Each record that follows should be reproduced in full, character for character.

* * * * * * *

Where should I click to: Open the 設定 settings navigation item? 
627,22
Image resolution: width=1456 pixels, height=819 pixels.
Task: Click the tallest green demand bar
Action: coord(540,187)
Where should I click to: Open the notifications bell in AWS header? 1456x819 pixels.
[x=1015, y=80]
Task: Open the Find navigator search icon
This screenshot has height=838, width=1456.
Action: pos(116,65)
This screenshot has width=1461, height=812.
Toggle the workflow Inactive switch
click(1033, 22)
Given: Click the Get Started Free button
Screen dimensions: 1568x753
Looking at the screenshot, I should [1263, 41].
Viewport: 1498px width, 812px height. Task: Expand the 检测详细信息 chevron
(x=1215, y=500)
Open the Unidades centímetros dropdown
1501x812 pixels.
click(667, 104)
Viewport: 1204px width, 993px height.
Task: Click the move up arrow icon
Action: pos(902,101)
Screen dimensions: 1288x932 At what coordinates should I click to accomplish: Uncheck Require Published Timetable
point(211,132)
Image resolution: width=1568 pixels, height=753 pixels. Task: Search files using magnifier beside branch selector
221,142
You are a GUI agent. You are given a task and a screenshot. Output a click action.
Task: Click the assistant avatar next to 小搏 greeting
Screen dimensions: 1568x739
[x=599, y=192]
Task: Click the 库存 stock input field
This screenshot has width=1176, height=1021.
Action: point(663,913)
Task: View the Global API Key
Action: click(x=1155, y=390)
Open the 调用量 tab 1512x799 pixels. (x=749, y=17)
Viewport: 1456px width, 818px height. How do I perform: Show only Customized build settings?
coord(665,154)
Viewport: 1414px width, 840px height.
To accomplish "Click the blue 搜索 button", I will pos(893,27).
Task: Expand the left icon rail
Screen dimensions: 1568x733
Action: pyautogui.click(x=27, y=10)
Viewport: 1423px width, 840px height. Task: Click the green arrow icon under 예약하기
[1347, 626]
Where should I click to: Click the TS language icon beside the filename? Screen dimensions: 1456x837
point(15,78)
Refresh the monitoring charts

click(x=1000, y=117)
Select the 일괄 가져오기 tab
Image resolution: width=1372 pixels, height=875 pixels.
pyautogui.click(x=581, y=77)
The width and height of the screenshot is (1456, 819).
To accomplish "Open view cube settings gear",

* * * * * * *

Written solution:
Where should I click to: Open the 設定 settings navigation item? 
627,22
Image resolution: width=1456 pixels, height=819 pixels.
Task: Click the tallest green demand bar
Action: coord(540,187)
Where should I click to: Open the notifications bell in AWS header? 1456x819 pixels.
[x=1015, y=80]
Task: Open the Find navigator search icon
This screenshot has height=838, width=1456.
Action: pos(116,65)
This screenshot has width=1461, height=812.
Toggle the workflow Inactive switch
click(1033, 22)
Given: Click the Get Started Free button
Screen dimensions: 1568x753
Looking at the screenshot, I should [1263, 41].
Viewport: 1498px width, 812px height. Task: Expand the 检测详细信息 chevron
(x=1215, y=500)
Open the Unidades centímetros dropdown
1501x812 pixels.
click(667, 104)
Viewport: 1204px width, 993px height.
Task: Click the move up arrow icon
Action: pos(902,101)
Screen dimensions: 1288x932 At what coordinates should I click to accomplish: Uncheck Require Published Timetable
point(211,132)
Image resolution: width=1568 pixels, height=753 pixels. Task: Search files using magnifier beside branch selector
221,142
You are a GUI agent. You are given a task and a screenshot. Output a click action.
Task: Click the assistant avatar next to 小搏 greeting
Screen dimensions: 1568x739
[x=599, y=192]
Task: Click the 库存 stock input field
This screenshot has width=1176, height=1021.
Action: point(663,913)
Task: View the Global API Key
Action: click(x=1155, y=390)
Open the 调用量 tab 1512x799 pixels. (x=749, y=17)
Viewport: 1456px width, 818px height. How do I perform: Show only Customized build settings?
coord(665,154)
Viewport: 1414px width, 840px height.
To accomplish "Click the blue 搜索 button", I will pos(893,27).
Task: Expand the left icon rail
Screen dimensions: 1568x733
Action: pyautogui.click(x=27, y=10)
Viewport: 1423px width, 840px height. Task: Click the green arrow icon under 예약하기
[1347, 626]
Where should I click to: Click the TS language icon beside the filename? Screen dimensions: 1456x837
point(15,78)
Refresh the monitoring charts

click(x=1000, y=117)
Select the 일괄 가져오기 tab
Image resolution: width=1372 pixels, height=875 pixels.
pyautogui.click(x=581, y=77)
The width and height of the screenshot is (1456, 819).
To accomplish "Open view cube settings gear",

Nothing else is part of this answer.